> WORK INSTRUCTION: Transcribe precisely those lines of the listing that fall between the line containing "Click the 20" and the last line, inclusive of both.

> RECORDS TO USE:
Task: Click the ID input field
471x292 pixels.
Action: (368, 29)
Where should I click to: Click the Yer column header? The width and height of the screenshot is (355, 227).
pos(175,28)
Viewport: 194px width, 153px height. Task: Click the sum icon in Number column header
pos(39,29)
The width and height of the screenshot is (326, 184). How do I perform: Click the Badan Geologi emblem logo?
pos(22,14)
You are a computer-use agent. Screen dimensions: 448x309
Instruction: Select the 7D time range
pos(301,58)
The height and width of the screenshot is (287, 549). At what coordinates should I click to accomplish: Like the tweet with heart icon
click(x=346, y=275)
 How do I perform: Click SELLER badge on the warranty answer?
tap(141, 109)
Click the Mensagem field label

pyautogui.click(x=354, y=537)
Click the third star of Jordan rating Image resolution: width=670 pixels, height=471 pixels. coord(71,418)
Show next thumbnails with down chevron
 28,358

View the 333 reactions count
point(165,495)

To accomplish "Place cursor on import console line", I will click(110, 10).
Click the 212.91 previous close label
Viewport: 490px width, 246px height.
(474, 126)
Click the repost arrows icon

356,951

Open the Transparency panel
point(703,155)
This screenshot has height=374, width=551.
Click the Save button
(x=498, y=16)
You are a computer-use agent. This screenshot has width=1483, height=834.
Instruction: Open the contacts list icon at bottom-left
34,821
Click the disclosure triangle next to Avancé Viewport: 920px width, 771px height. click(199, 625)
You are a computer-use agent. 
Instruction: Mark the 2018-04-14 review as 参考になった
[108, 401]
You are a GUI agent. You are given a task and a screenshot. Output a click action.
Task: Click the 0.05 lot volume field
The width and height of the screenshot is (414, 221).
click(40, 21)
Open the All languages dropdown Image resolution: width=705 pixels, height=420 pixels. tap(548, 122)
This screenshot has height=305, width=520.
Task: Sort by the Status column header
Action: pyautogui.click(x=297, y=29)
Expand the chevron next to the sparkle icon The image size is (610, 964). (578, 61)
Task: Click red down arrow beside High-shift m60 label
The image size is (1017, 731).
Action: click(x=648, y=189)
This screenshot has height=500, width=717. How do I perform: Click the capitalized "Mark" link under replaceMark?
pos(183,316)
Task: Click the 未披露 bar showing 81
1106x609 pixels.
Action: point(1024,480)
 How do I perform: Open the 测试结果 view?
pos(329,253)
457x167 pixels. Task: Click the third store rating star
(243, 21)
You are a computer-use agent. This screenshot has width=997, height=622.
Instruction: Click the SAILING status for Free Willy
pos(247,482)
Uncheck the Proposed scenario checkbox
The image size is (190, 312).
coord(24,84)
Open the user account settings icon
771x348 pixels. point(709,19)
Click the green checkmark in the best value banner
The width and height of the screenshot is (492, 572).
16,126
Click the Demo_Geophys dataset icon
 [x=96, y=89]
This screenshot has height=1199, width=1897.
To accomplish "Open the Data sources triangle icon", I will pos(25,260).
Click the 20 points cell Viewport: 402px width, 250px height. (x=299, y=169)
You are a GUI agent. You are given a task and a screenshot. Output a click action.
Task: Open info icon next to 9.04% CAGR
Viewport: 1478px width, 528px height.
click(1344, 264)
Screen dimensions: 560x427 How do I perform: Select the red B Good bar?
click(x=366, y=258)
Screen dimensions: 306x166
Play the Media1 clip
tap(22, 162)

> REPLY TO THE EXERCISE:
Click the 20 points cell Viewport: 402px width, 250px height. (x=299, y=169)
You are a GUI agent. You are given a task and a screenshot. Output a click action.
Task: Open info icon next to 9.04% CAGR
Viewport: 1478px width, 528px height.
click(1344, 264)
Screen dimensions: 560x427 How do I perform: Select the red B Good bar?
click(x=366, y=258)
Screen dimensions: 306x166
Play the Media1 clip
tap(22, 162)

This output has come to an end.